7 Road Trip Hacks Every Traveler Should Know

A bumper-to-bumper guide to your next summer adventure.

Road Trip Hacks
Photo: Getty Images

There's nothing worse than setting off for a road trip and then realizing you've left something at home or discovering that your key fob battery has died while halfway to your destination. To avoid unnecessary pit stops and headaches, check this list of road trip hacks before getting behind the wheel.

Prepare your vehicle for long-distance travel.

According to the American Automobile Association (AAA), most breakdowns can be prevented by having your car serviced before your journey. Head to a mechanic at least a week in advance of your road trip to have the oil and tire pressure checked and ensure that the battery, brakes, and engine are working properly.

While a growing number of new cars come with inflation kits, most still don't have spare tires, including rental cars. If you have a run-flat or doughnut tire, remember that those are intended for short-term use until the flat tire can be fully repaired or replaced.
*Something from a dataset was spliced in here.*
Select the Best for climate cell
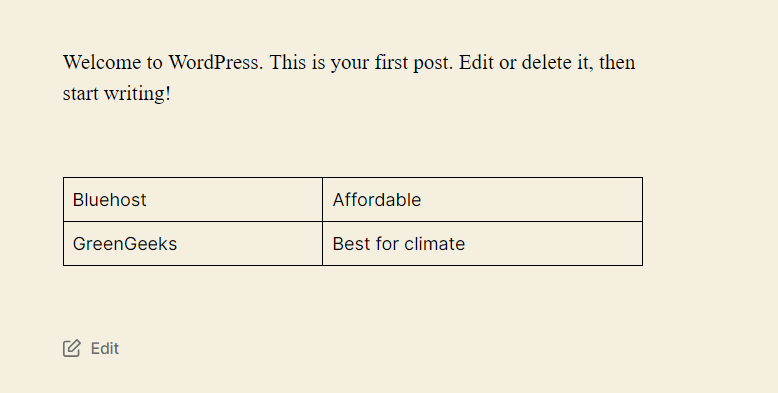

Consider investing in a spare-tire kit, which includes a tire, jack, and lug wrench, for $150 to $300.

You should also consider bringing an extra battery for your key fob. "You'd be surprised at how many car keys die when people are on the road, leaving them locked out of their cars," says an AAA spokesperson.

Before hitting the road, pack an emergency kit that has distilled water, a battery charger, a first-aid kit, jumper cables, and flares or reflectors. Learn how to use the jumper cables (there are YouTube tutorials) before getting on the road.

Pack strategically.

Packing and repacking your car can be time-consuming. Road trip expert Tamela Rich, the author of three books, advises loading nonessential items first, such as anything you won't need until your reach your final destination, and then putting in the items that you'll rely on throughout the drive, such as a camera or a purse. Finally, you can secure rooftop cargo with a storage box. Packasport makes a variety of sizes and can also customize a hard-shell case for your vehicle.

For multi-city road trips, pack a weekender bag that's separate from your luggage and fill it with daily essentials, such as pajamas and toiletries. "This saves you from dragging bulky luggage in and out of the car every time you check in to a hotel," says Rich.

Use apps to plan your stops.

If you're traveling on a major interstate highway, use the iExit app to get the lowdown on amenities at upcoming exits, including gas stations, grocery stores, hotels, and hospitals, as well as local attractions.

Clean bathrooms definitely make your pit stops more pleasant. For restrooms on your route that you can use without fear, check out diaroogle.com, or the Where is Public Toilet app.

Sort out your devices.

Don't have any place in your car to put your cell phone to view your maps app? Use a binder clip and a rubber band to make your own phone holder that clips onto air vents. Not enough outlets to charge devices for all passengers? Get a multi-outlet adapter, such as the Anker USB C Car Charger.

Bring cash.

Be prepared for unexpected tolls by bringing extra $1 and $5 bills for booths that don't have electronic toll collection, or in case E-ZPass or FasTrak doesn't work on your route. Also, fill old pill bottles with quarters for easy counting at tollbooths or for parking meters. The Parkmobile app, which helps make parking fee payments simpler, is available in over 400 U.S. cities.

Have essentials on hand.

Since dehydration can lead to headaches and crankiness, make sure to have a reusable glass or stainless-steel water bottle for each person in the car that can be refilled along the way. It's also a good idea to pack a bag with wet wipes, paper towels, hand sanitizer, and trash bags to deal with accidents or messes.

Even if you plan to stop for meals, pack a portable cooler with non-messy, healthy snacks such as baby carrots, apples, grapes, boiled eggs, and nuts. The protein and fiber in foods like these help stabilize blood-sugar levels and digestion, which can be thrown off during travel, Rich says.

Take frequent breaks.

Kendra Thornton, president of Royal Travel & Tours travel agency, advises breaking up long car drives by stopping every two to three hours, whether for a meal, to check out an attraction, or at a rest stop to stretch your legs. "When you take frequent breaks, the trip feels like a series of manageable drives instead of one interminable one," she says.

Don't miss out on popular culinary hot spots along your route. TVFoodMaps.com has curated a list of more than 4,000 restaurants that have been featured on popular television shows such as Diners, Drive-Ins and Dives. Roadfood.com lists hundreds of authentic, locally owned restaurants, which are usually a better option than fast-food chains. Farmers' markets are also gold mines for picking up prepared regional specialties, Rich says, such as Native American fry bread in New Mexico or barbecued pork in the Carolinas.